A furia di rivalutare i film di serie b, il cinema è diventato – a livello culturale – un’arte di serie b. Mentre ci sollazzavamo con le commedie scollacciate o con le scazzottate venerate da Quentin Tarantino, entravano nell’ombra maestri rigorosi come Béla Tarr o Jean-Luc Godard. Ormai faticano a uscire nelle sale cinematografiche persino autori un tempo di richiamo come Wim Wenders. Ancora più laterale è il cinema italiano indipendente, nonostante vanti un maestro assoluto, Franco Piavoli, autore di pochi lungometraggi ma tutti di serie a, purtroppo.

I suoi capolavori sono “Il pianeta azzurro”, poema contemplativo sulla terribile bellezza della natura, e “Voci nel tempo”, affresco sulle stagioni dell’anno e della vita. Di cosa si sostanzia la  magia di questi film? Di uno sguardo apparentemente naïf ma realmente drammatico, prensile, abile a rivelare e a correlare.

Del 2016 è “Festa”, presentato a Locarno e oggi visibile in streaming su Indiecinema, il canale ideato dal regista Fabio Del Greco e interamente dedicato al cinema indipendente. “Festa” è un mediometraggio fatto di facce pensose, momenti sospesi, vecchie coppie danzanti, piccoli gesti significanti per raccontare la provincia italiana con gioia e con malinconia. Con poesia. Cinema di serie a, purtroppo.

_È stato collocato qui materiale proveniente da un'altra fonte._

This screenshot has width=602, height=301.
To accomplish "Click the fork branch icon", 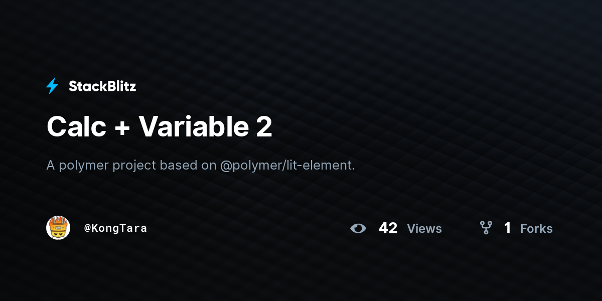I will tap(486, 228).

Franco Piavoli ha sempre vissuto a Pozzolengo, un borgo dell’entroterra bresciano vicino al Lago di Garda. Faceva l’insegnante e il documentarista per passione, quando venne scoperto dal regista indipendente Silvano Agosti, che lo incitò a girare lungometraggi e gli produsse “Il pianeta azzurro”.

Ricordo un pranzo di qualche anno fa a casa di Piavoli, con tortelli di zucca e mostarda. Era mancata da poco l’amata moglie Neria Poli, suo punto di riferimento esistenziale e creativo (in qualità di aiuto regista). Per il caffè ci raggiunse una sua amica che gli propose – per l’imminente vacanza pasquale – di andare con altri amici in una lontana località esotica allora alla moda. Piavoli declinò l’invito perché non poteva perdersi il rito dell’uovo. Ci spiegò che era sua tradizione, il giorno di Pasquetta, svegliarsi all’alba, andare a piedi nel paese accanto e mangiare in fattoria un uovo appena deposto.

A Franco Piavoli per leggere il mondo basta un uovo.